Guinness World Records in Developing Countries
Established in 1951, Guinness World Records has documented more than 40,000 records from around the world, ranging from the longest DJ marathon to the oldest person in the world. Guinness World Records is the international authority on record-breaking activity. The organization’s mission is to inspire ordinary people to do extraordinary things and to celebrate the world’s best. Record-breaking happens all over the world, even in developing countries.

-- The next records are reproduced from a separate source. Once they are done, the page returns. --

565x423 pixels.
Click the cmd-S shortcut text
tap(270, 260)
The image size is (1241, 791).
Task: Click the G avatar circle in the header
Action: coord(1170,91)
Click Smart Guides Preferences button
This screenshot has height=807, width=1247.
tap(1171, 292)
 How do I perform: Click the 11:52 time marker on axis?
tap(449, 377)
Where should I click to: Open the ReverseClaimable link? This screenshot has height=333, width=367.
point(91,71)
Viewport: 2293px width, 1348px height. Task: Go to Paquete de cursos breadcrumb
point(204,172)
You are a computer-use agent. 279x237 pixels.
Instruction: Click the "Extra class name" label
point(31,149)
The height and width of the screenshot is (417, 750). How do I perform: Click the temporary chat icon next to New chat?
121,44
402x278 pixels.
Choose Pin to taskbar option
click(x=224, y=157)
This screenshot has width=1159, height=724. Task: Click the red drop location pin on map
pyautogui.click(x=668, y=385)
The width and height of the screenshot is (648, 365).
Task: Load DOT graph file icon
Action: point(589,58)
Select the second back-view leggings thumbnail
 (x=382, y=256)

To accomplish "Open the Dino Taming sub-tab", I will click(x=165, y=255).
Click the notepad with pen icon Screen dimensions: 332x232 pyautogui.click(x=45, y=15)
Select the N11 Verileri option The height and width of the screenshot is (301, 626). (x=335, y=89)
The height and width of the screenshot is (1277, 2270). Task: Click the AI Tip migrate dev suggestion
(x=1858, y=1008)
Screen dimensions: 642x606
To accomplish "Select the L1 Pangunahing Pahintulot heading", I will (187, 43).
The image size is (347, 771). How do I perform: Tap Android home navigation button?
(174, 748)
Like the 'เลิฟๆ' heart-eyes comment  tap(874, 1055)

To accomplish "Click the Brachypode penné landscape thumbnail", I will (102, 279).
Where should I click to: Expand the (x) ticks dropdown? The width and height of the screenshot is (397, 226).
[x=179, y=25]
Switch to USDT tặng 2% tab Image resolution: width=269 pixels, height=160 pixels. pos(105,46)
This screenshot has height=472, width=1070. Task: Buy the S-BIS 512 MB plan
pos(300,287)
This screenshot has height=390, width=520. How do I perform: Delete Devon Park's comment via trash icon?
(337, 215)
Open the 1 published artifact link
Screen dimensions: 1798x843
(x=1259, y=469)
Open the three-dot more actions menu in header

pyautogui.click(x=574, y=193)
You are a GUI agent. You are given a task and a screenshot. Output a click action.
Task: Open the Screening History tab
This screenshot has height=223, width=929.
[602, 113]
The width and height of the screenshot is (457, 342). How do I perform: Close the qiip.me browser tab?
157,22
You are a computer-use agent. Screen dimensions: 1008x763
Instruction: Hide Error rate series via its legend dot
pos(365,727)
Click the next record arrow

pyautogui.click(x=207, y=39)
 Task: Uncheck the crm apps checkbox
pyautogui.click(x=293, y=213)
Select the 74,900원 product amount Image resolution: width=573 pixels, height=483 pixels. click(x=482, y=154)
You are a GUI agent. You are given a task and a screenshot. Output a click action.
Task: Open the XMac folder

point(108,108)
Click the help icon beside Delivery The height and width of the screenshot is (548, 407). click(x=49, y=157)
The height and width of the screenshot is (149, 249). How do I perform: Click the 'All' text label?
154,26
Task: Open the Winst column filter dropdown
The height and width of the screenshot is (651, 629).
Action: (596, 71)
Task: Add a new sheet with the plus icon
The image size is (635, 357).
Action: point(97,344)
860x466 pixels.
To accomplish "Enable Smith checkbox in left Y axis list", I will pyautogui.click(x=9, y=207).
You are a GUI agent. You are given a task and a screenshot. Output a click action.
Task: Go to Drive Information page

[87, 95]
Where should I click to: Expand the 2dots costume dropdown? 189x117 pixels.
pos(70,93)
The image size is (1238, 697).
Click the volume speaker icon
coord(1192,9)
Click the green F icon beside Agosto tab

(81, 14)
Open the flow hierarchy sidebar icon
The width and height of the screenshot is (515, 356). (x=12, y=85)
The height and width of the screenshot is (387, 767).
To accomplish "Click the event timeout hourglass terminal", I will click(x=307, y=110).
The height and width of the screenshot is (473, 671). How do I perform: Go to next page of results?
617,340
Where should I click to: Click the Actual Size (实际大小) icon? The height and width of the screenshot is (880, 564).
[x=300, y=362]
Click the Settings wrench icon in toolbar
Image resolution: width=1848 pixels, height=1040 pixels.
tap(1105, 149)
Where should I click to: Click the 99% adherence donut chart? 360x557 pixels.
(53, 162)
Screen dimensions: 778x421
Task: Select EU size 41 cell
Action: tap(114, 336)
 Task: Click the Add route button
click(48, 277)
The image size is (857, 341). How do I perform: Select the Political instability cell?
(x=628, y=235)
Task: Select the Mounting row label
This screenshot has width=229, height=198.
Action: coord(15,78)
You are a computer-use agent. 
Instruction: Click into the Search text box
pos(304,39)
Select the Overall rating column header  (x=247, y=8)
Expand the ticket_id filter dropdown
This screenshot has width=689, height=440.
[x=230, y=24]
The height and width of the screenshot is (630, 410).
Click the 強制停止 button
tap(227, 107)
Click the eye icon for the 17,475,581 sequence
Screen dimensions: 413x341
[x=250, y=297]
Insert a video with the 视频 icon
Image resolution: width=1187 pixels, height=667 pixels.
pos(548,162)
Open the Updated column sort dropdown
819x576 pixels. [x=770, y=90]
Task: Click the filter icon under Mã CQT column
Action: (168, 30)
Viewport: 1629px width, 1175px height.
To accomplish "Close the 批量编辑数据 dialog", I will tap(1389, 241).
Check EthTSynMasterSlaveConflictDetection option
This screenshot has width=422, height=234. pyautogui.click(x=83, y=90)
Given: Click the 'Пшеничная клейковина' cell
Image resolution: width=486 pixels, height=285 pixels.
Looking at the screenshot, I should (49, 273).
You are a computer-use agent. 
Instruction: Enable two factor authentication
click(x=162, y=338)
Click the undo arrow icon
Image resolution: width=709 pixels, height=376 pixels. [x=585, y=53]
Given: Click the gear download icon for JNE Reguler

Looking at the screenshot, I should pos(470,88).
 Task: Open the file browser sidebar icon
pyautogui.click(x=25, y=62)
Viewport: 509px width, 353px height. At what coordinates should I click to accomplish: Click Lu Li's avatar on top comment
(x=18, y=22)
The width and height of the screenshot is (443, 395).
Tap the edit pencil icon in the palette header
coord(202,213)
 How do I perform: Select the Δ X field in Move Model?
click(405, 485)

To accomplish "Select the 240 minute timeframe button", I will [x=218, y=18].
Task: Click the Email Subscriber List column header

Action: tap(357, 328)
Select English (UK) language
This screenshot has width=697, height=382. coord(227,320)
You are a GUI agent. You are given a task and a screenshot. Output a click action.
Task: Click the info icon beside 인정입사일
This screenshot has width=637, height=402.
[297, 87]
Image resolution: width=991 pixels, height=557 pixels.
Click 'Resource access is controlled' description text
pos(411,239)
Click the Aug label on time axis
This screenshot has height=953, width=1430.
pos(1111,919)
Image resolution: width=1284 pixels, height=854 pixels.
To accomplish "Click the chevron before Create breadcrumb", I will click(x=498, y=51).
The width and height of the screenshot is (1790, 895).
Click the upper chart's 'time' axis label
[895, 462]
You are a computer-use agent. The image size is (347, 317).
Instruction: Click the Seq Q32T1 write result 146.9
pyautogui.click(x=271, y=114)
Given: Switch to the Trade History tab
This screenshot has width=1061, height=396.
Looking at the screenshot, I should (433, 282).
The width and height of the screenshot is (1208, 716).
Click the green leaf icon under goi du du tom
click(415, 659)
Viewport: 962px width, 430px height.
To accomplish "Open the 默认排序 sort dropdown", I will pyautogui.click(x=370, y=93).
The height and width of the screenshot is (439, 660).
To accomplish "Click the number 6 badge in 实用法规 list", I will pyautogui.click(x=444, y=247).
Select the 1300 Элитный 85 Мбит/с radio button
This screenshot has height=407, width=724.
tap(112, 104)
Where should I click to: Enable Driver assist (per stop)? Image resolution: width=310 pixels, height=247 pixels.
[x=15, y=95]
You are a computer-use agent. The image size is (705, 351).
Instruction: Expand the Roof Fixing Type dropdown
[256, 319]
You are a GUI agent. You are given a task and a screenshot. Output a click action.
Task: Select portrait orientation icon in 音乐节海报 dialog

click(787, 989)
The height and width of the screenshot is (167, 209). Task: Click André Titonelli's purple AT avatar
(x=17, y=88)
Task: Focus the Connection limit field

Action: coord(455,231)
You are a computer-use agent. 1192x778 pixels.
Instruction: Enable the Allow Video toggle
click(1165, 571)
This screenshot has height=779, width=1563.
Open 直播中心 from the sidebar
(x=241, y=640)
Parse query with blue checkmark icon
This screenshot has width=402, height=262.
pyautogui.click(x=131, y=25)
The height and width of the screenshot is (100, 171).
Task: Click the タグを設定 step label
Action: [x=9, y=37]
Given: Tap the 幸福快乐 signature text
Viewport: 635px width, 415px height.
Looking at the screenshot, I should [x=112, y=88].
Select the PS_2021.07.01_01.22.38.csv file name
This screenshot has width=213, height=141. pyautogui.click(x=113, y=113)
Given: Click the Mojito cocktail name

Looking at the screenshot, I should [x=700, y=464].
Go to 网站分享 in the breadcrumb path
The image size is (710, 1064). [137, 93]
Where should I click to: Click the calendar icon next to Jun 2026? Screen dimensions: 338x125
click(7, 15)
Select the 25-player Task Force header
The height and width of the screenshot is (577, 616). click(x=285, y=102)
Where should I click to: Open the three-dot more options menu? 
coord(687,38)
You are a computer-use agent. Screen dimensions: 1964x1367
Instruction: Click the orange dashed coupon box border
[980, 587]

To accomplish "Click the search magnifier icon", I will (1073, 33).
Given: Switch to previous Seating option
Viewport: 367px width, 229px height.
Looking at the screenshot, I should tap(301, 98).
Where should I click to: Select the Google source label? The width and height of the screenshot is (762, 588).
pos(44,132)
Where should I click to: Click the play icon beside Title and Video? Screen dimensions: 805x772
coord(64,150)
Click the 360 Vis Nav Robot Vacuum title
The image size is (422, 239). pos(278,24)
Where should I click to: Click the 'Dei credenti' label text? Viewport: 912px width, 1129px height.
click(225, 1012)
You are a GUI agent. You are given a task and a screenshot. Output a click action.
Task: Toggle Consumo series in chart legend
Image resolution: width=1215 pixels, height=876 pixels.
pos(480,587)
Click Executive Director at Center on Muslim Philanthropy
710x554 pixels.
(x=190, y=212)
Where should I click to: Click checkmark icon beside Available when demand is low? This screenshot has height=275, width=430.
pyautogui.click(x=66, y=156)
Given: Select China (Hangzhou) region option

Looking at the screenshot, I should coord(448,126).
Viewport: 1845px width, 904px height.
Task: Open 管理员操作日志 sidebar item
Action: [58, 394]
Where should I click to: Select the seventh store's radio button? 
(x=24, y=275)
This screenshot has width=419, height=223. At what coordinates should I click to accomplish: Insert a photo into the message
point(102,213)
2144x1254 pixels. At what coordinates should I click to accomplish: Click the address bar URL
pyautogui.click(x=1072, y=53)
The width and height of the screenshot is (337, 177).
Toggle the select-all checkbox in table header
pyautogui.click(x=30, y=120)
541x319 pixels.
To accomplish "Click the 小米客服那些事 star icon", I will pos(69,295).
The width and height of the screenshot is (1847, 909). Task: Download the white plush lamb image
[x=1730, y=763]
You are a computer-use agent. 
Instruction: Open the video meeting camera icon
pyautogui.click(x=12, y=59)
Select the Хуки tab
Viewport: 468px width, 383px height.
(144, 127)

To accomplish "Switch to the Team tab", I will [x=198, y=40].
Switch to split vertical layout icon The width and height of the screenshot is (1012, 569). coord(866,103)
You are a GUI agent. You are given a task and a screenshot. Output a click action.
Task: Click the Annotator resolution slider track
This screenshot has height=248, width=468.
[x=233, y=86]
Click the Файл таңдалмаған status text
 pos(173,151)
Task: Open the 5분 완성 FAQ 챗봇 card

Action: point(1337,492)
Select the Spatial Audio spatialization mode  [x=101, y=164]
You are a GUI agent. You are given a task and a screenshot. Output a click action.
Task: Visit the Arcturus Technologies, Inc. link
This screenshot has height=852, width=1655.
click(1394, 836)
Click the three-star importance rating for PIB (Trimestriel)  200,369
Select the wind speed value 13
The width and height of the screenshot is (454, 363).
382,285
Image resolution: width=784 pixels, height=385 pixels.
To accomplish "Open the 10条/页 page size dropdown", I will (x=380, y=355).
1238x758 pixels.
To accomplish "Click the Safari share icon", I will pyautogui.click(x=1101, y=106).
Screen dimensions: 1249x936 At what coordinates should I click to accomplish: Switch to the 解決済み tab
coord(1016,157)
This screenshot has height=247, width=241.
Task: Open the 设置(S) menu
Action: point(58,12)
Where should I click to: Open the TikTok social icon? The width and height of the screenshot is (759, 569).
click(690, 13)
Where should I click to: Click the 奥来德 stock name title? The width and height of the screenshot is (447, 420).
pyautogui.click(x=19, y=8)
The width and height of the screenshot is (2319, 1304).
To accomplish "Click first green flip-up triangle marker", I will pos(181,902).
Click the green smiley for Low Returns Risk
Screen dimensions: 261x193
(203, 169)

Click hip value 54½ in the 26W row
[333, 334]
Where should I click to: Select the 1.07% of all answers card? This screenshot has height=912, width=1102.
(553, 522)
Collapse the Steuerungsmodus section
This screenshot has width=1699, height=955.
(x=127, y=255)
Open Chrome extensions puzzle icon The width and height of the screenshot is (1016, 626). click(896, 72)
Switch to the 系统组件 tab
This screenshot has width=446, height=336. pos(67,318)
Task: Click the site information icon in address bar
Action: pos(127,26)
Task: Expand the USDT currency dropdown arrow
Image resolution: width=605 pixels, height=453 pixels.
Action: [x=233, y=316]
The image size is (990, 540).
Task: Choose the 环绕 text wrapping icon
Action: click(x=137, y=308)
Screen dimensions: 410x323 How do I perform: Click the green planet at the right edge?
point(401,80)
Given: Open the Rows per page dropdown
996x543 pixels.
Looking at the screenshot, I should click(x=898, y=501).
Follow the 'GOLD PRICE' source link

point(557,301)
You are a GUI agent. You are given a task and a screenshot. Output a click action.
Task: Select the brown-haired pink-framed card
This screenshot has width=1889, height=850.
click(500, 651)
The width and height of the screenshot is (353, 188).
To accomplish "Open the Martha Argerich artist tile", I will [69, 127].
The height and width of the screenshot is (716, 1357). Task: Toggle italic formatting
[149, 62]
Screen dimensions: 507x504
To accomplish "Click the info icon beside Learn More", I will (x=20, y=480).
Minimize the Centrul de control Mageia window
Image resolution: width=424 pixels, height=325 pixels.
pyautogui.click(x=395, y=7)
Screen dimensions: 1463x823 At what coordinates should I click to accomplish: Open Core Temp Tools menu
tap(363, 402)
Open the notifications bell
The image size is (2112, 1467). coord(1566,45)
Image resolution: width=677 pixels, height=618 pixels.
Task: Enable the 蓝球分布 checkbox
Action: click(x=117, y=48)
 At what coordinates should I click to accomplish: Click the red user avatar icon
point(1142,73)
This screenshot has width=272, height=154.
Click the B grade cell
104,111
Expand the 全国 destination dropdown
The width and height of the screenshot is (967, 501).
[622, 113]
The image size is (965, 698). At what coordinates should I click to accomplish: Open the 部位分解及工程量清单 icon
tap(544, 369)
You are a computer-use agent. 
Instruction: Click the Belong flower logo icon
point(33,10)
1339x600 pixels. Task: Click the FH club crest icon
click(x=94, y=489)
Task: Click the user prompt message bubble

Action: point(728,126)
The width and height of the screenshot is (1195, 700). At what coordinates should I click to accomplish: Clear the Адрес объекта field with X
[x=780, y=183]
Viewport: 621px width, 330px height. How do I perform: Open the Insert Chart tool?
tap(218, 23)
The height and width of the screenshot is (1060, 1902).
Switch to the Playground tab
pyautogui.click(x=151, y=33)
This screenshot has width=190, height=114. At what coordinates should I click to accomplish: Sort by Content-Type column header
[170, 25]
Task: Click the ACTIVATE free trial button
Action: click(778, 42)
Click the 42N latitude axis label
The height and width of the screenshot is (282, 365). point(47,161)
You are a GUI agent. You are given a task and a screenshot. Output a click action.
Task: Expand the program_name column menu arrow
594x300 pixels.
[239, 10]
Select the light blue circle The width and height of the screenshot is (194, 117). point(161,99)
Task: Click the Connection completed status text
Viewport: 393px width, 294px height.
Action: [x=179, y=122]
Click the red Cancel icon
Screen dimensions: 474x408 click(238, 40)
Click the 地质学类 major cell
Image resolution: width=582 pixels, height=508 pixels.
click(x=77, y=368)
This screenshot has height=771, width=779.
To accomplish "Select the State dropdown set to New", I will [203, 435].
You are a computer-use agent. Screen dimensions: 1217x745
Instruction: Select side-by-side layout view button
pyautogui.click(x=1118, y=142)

1. Syria: World’s Largest Mural Made of Recycled Materials.
A group of Syrian artists in Damascus creates the world’s biggest mural made from recycled materials. The mural stretches 720 square meters and is constructed of aluminum cans, broken mirrors, bicycles wheels and other scrap objects. The lead artist, Moaffak Mahoul, had the idea for the mural because he wanted to give ordinary people a chance to experience art and relieve some of the daily stresses of living in a conflicted area. Syria’s civil war has killed more than 140,000 people and forced millions to leave their homes. Many Syrians, including artists, have left the country but a group of artists who remained wanted to give Syrian citizens something to smile about. The mural took six months to complete; it was finished in January.

2. India: World’s Largest App Development Marathon
A total of 2,567 participated in a marathon to develop the new Windows operating system, Windows 8. The 18-hour marathon was held in Bangalore, India in September 2013. The large group was organized into groups of four, each building and developing apps to harness the power of Windows 8. App ideas were accepted into 20 categories including business, education, finance, games and productivity.

3. South Korea: World’s Fastest Internet Connection
South Korea grew from war ravaged into a major tech hub. With an average download throughput of 33.5 megabits per second, South Korea has the world’s best broadband service.

4. South Africa – Most People Washing Clothes Simultaneously
In Johannesburg, South Africa, 1,009 participants took part in a hand-washing gathering as part of Procter & Gamble’s flagship laundry brand, Ariel™, being launched in South Africa. Participants had to beat a benchmark of 496 people washing clothes simultaneously, set in Mumbai, India, in 2011. The clothes used during the record-breaking attempt were donated to the Red Cross.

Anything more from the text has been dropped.